══ TEKS

Sinar Harapan edisi 9 Oktober mengutip pernyataan Dewan Gereja Indonesia yang mengatakan tidak habis pikir bagaimana mungkin di sebuah negara Pancasila yang mempercayai Tuhan tindakan amoral seperti itu bisa terjadi. Edisi 12 Oktober koran Duta Masyarakat yang berafiliasi dengan Nahdlatul Ulama (NU), organisasi Muslim terbesar di Indonesia dan lawan lawas PKI dalam politik segitiga Nasakom, menurunkan berita yang menggambarkan anggota Gerwani menari sambil telanjang di depan korban yang sudah sekarat dan tewas. Tarian mereka, tulis Duta Masyarakat, mengingatkan pada upacara kaum kanibal masyarakat primitif ratusan tahun lalu.
Sebulan kemudian, Angkatan Bersenjata edisi 3 November menurunkan laporan tentang pengakuan seorang anggota Pemuda Rakyat yang menyaksikan anggota Gerwani berteriak-teriak sambil bernyanyi-nyanyi dan mempermainkan Jenderal Ahmad Yani yang sudah sekarat tak sadarkan diri.
Tidak sampai di situ. Gambaran tentang anggota Gerwani yang binal dan bermoral rendah diabadikan Orde Baru pada relif di bagian bawah monumen Pancasila Sakti di Lubang Buaya. Bulan Januari 2009 lalu saya menyempatkan diri mengunjungi monumen itu dan mengamati relief tersebut. Tiga orang anggota Gerwani sedang menari sambil tersingkap belahan dada mereka, sementara tak jauh dari mereka seorang korban penculikan yang mungkin sudah dibunuh dimasukkan ke dalam sumur tua Lubang Buaya.

════

● **DESKRIPSI TUGAS**
Lanjutkan teks tentang citra anggota Gerwani dalam pemberitaan koran dan relief monumen Lubang Buaya, dimulai setelah kalimat terakhirnya. Entri yang menyusul tidak diperlukan.

══ INFORMASI TERCATAT

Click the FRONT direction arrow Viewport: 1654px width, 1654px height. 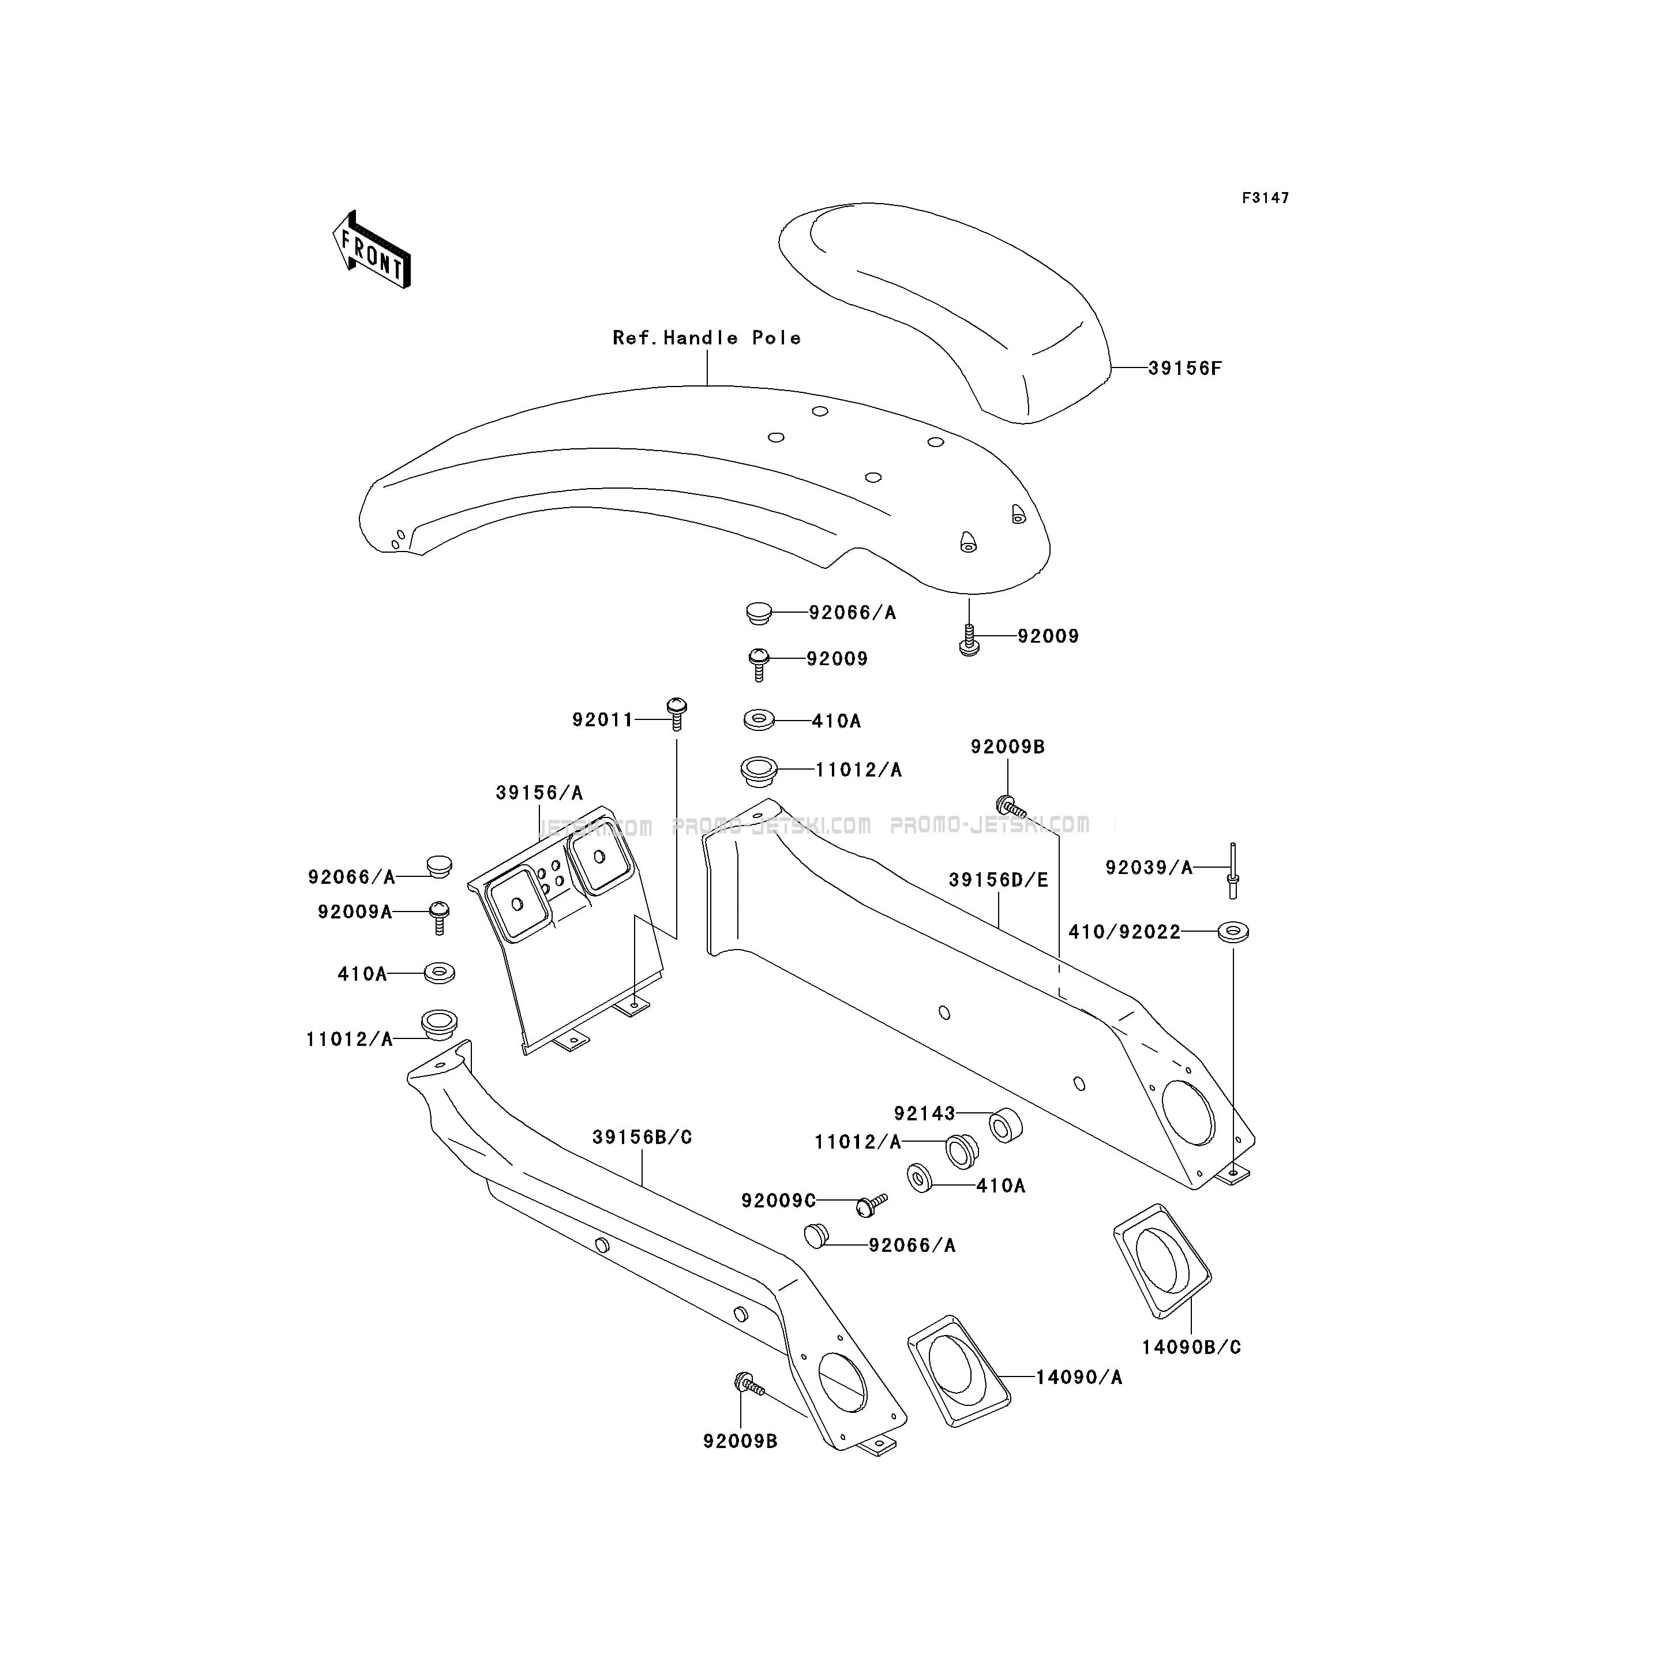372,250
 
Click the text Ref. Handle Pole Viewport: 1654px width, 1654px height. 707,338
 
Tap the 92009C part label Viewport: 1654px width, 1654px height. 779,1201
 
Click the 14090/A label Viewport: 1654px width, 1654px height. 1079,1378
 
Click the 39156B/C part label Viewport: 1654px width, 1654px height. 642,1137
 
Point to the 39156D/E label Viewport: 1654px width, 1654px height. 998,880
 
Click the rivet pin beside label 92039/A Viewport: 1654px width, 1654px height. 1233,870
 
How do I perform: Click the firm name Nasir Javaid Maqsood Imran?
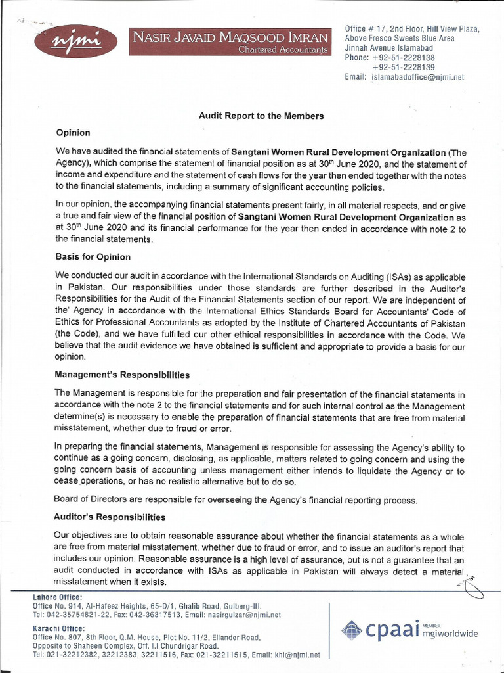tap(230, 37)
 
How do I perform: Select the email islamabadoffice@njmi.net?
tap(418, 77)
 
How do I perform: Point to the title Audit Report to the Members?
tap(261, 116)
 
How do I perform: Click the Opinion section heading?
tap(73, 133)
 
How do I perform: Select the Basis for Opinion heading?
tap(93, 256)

════

● **KELUARAN**
Itulah agaknya sedikit dari banyak berita yang membuat Bung Karno donder. Dan ia masih melanjutkan pendonderannya.
“Saya pada waktu itu memakai saya punya gezond verstand, Saudara-saudara. Dan dengan memakai saya punya gezond verstand, itu saya betwiffelen, ragukan kebenaran kabar ini. Tetapi saya melihat akibat daripada pembakaran yang sedemikian ini. Akibatnya ialah, masyarakat seperti dibakar. Kebencian menyala-nyala, sehingga di kalangan rakyat menjadi gontok-gontokkan, yang kemudian malahan menjadi sembelih-sembelihan.”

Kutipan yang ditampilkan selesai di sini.